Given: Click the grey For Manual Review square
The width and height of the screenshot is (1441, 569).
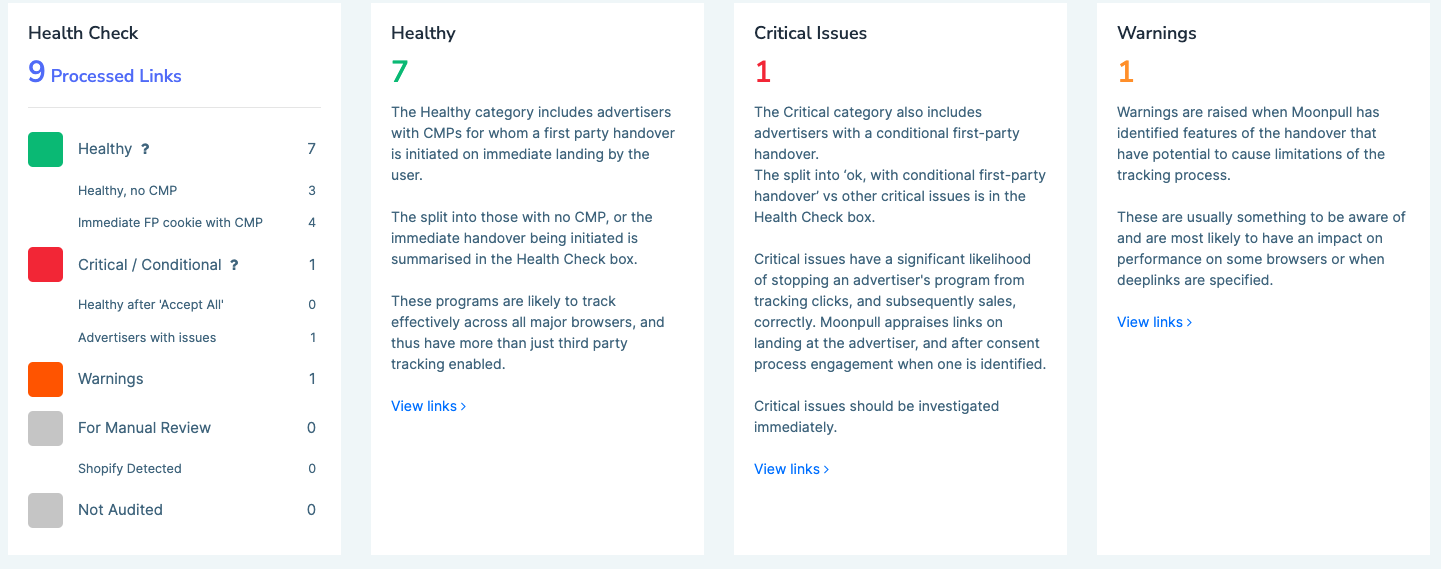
□ □ □ □
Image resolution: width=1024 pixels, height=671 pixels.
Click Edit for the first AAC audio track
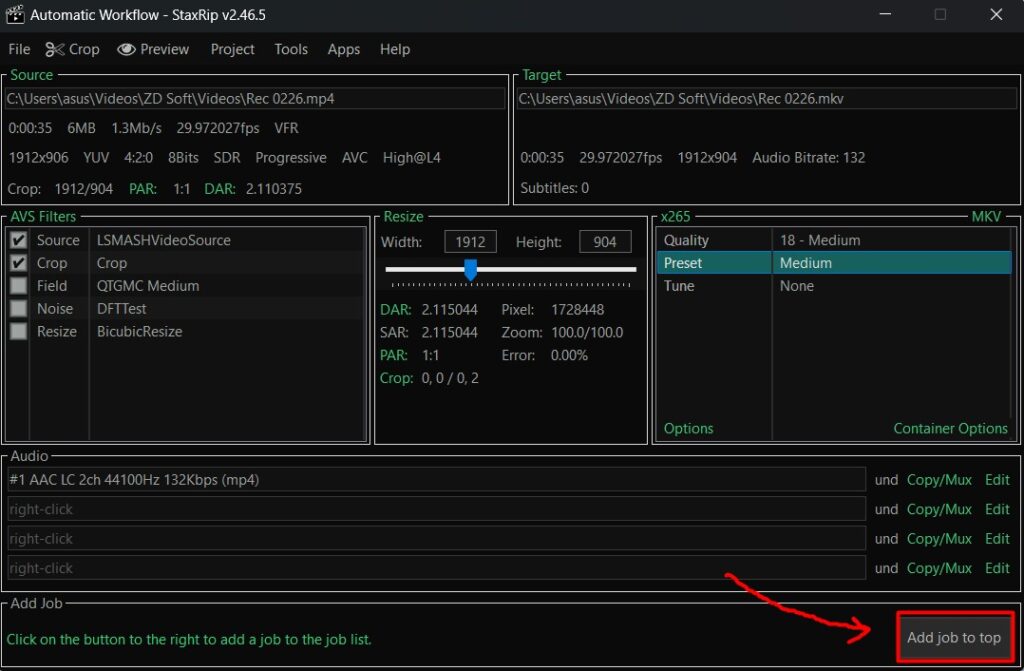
□ □ □ □
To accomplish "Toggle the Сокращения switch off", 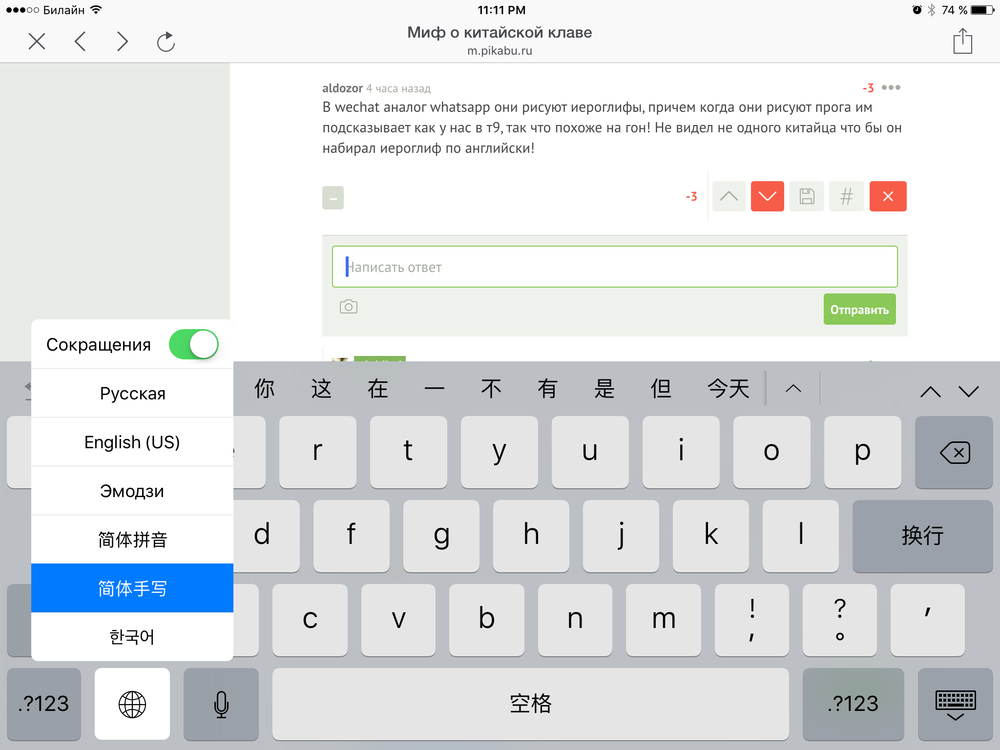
□ □ □ □
## Action item
Extract from the records above the lines from the one containing "Given: Click the" to the one containing "The width and", both lines included, exactly as they appear and with nothing else.

## Exercise answer
Given: Click the grey For Manual Review square
The width and height of the screenshot is (1441, 569).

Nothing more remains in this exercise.